* begin Input records *
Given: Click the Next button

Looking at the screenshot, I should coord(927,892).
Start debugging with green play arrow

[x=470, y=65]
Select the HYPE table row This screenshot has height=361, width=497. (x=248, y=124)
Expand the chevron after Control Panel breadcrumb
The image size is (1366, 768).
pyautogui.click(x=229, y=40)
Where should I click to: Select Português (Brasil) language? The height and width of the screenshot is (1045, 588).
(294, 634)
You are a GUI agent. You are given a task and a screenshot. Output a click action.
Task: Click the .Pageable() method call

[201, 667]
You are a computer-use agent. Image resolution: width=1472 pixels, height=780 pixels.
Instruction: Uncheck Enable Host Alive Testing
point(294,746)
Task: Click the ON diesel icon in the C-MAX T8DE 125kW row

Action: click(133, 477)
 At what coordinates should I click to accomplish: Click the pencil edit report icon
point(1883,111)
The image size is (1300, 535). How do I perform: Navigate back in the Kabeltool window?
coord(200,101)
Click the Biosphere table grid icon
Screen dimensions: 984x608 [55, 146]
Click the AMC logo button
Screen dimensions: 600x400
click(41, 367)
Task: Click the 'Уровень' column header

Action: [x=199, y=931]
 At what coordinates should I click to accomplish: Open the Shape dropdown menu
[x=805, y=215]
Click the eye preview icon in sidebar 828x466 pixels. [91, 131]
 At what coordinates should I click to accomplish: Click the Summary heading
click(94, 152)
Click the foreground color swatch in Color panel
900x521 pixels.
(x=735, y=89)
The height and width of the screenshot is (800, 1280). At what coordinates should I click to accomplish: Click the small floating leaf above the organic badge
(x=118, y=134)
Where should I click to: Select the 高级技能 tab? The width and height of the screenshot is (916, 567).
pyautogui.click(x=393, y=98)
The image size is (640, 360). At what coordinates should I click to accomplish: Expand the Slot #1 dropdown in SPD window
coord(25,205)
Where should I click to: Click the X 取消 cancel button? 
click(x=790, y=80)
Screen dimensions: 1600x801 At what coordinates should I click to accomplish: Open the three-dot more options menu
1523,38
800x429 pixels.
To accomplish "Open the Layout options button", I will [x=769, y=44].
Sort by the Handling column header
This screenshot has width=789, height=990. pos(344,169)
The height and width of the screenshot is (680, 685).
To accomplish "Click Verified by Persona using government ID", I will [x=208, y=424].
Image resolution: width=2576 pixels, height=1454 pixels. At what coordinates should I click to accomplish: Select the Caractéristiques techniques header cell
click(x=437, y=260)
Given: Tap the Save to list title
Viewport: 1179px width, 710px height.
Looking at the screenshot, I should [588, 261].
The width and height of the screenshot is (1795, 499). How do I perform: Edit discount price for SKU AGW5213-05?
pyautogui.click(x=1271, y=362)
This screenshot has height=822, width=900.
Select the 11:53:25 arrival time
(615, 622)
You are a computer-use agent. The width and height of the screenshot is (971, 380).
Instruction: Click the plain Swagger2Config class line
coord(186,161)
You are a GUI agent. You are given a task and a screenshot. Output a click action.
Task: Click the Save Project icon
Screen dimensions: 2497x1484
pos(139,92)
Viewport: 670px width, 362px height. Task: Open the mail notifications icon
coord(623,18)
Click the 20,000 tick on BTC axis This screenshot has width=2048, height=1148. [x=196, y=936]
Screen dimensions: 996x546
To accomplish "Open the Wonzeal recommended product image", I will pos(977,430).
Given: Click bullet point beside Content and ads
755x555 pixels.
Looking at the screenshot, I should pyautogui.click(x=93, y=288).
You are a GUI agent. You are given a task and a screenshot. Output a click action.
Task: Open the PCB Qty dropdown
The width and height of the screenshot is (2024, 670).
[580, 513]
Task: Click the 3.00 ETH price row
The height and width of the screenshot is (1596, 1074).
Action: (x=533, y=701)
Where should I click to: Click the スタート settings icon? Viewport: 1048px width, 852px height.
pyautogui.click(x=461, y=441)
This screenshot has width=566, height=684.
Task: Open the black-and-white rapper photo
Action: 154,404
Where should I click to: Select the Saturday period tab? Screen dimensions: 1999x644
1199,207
* end Input records *
-- Stated problem --
Extract every line from the records above that contains the word "Open", matching its case exactly.

-- Answer to the exercise --
 At what coordinates should I click to accomplish: Open the Shape dropdown menu
Screen dimensions: 1600x801 At what coordinates should I click to accomplish: Open the three-dot more options menu
To accomplish "Open the Layout options button", I will [x=769, y=44].
Viewport: 670px width, 362px height. Task: Open the mail notifications icon
To accomplish "Open the Wonzeal recommended product image", I will pos(977,430).
Task: Open the PCB Qty dropdown
Task: Open the black-and-white rapper photo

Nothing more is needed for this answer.